Disney's Blu-ray is, in a word, sumptuous. Meticulous restoration has yielded a flawless image. The visuals are so crisp that we can actually see artist's brush strokes in deep background information. Textures applied by hand, ink and paint now leap from the screen with superior clarity. Colors are richly saturated. Truly, there's absolutely nothing to complain about here. This is a reference quality disc and one to surely bring years of enjoyment to both the young and young at heart. The audio has been given an upgrade to DTS 7.1. For purists, Disney has also restored the original 3 channel stereo mix.
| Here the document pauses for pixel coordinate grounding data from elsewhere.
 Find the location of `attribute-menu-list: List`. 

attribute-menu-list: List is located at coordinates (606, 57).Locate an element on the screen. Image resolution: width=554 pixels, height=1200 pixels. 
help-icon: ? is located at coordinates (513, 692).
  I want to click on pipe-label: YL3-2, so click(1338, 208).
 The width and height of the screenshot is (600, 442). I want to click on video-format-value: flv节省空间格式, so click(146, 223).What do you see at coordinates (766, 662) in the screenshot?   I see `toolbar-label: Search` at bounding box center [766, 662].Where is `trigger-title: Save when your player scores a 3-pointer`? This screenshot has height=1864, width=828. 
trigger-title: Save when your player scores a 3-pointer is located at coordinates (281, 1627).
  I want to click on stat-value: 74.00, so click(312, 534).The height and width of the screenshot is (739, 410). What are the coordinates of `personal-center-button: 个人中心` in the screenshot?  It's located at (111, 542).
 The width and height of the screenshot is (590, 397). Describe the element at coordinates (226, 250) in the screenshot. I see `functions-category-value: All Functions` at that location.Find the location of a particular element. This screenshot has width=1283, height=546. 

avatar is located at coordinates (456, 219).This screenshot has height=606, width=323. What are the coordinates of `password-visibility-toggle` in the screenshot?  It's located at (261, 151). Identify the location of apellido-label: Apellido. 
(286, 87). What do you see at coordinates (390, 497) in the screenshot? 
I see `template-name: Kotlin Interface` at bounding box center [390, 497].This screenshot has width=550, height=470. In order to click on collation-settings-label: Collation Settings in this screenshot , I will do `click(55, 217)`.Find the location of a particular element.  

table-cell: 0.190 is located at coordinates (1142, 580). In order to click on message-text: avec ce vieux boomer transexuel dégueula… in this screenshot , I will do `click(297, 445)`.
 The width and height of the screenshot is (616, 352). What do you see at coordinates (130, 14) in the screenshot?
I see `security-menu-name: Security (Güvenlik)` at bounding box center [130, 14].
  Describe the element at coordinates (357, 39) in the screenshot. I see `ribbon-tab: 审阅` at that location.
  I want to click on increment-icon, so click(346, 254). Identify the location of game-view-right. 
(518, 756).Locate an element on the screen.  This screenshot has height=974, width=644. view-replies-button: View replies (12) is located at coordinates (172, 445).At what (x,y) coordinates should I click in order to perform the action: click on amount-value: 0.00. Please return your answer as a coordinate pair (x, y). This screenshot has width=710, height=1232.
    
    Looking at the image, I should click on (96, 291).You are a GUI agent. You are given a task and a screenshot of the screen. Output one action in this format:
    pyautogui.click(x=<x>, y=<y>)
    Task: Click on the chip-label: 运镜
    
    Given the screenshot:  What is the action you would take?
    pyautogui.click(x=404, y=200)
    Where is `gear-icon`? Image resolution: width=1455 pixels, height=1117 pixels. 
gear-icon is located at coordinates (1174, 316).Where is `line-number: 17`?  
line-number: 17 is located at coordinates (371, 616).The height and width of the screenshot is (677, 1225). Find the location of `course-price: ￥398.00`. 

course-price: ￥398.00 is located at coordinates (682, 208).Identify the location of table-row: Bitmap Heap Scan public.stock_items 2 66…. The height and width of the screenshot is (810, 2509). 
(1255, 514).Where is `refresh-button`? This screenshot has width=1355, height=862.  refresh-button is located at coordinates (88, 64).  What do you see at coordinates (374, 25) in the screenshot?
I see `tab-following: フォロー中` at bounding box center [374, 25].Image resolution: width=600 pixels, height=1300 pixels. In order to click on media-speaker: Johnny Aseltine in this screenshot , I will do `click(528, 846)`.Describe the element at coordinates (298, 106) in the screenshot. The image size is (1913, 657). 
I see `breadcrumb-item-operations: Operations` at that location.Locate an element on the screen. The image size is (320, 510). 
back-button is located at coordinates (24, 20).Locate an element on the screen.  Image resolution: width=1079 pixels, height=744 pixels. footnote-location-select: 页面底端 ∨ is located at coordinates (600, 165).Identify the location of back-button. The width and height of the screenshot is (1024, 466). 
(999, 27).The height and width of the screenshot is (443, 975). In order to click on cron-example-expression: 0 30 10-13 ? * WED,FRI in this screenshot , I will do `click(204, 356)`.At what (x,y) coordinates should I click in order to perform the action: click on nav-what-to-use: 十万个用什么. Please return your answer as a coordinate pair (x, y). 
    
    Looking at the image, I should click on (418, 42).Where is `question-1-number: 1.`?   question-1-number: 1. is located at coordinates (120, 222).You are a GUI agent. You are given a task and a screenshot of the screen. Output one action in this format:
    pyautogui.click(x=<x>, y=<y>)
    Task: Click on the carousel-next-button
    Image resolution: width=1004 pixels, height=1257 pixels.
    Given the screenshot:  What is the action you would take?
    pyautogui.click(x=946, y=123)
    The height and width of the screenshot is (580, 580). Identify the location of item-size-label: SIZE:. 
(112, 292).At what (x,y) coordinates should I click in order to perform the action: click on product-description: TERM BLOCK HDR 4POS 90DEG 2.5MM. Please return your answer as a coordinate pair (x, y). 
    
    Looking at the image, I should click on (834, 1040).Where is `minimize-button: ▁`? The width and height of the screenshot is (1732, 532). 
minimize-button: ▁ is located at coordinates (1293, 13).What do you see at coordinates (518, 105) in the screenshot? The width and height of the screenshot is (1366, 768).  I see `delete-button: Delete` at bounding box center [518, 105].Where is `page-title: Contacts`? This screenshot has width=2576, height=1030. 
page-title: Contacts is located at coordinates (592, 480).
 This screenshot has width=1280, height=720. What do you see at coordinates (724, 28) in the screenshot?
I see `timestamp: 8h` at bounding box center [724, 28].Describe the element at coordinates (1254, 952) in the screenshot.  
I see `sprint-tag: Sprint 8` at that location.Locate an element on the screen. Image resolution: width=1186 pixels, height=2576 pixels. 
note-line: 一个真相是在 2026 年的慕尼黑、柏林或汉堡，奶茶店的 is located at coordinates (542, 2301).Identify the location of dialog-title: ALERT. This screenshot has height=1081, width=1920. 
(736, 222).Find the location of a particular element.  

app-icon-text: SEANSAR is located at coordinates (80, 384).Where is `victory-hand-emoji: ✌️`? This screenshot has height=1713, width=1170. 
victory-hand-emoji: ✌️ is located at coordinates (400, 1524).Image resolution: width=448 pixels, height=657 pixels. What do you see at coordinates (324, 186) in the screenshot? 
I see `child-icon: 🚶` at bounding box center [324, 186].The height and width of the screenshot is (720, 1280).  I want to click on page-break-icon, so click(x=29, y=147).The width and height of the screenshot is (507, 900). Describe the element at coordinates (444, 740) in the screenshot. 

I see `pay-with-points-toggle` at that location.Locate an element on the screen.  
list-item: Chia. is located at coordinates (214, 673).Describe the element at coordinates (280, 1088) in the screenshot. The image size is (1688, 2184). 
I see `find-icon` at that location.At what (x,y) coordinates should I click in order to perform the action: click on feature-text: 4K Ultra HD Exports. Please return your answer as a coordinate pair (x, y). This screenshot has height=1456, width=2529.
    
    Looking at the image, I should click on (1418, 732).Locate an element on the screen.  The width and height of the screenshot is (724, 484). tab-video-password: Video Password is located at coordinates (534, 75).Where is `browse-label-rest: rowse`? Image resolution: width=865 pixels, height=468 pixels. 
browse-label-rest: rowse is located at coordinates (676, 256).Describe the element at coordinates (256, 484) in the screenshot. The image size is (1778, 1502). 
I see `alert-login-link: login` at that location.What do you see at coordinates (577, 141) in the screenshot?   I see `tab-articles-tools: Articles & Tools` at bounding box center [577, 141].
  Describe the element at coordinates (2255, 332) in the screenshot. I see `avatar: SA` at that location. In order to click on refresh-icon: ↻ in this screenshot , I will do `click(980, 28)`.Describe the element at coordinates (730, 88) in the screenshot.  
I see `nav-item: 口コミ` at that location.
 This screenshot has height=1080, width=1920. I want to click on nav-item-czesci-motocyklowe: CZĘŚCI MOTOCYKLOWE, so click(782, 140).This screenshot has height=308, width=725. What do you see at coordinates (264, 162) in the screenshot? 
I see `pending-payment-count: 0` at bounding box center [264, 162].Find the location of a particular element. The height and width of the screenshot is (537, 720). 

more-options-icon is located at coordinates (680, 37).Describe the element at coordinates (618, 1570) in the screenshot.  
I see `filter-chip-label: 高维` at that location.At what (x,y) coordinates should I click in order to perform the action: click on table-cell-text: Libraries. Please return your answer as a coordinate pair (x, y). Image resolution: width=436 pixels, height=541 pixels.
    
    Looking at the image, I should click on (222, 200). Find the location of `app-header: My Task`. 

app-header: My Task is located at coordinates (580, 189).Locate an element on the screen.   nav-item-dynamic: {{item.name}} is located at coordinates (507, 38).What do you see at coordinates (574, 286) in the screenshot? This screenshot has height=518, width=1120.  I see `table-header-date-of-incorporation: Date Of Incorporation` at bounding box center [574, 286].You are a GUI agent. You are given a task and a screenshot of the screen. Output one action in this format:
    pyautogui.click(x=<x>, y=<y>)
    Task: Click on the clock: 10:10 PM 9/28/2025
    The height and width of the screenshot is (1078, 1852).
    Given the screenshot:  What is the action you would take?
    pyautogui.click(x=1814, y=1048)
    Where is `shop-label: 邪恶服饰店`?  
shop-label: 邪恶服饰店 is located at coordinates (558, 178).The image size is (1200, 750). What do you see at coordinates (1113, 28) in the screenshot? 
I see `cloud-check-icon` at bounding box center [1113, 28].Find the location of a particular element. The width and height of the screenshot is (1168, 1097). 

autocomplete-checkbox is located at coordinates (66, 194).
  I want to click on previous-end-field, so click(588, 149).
Personally, I thought that the new 7.1 did a much better job of conveying spatial separation between channels (as, no kidding, it should) but without altering the experience so as to make me aware that this wasn't the way the film was originally intended to sound in 1955.
Disney has also added a few choice extras - exclusive to Blu-ray - to compliment the wealth of backlog extra features included from their original 2 disc DVD. The new features include a picture in picture audio commentary that is not to be missed. Diane Disney Miller offers a glowing tribute to her father. There's also something called Puppy-pedia that gives us factoid information on the canine stars of the film and dogs in general, plus never before seen deleted scenes and a deleted song. We also get the lengthy set of extras from the 2 disc DVD, the best of the lot being the monumental 'Lady's Pedigree: The Making of Lady and the Tramp' - a comprehensive documentary feature. Bottom line: I've always loved Lady and the Tramp. But I found myself falling in love with the film all over again - as if for the very first time. On a lovely belle notte or any other time of the year, Lady and the Tramp on Blu-ray is a winner. Kudos to the Walt Disney Company for all their fine efforts once again.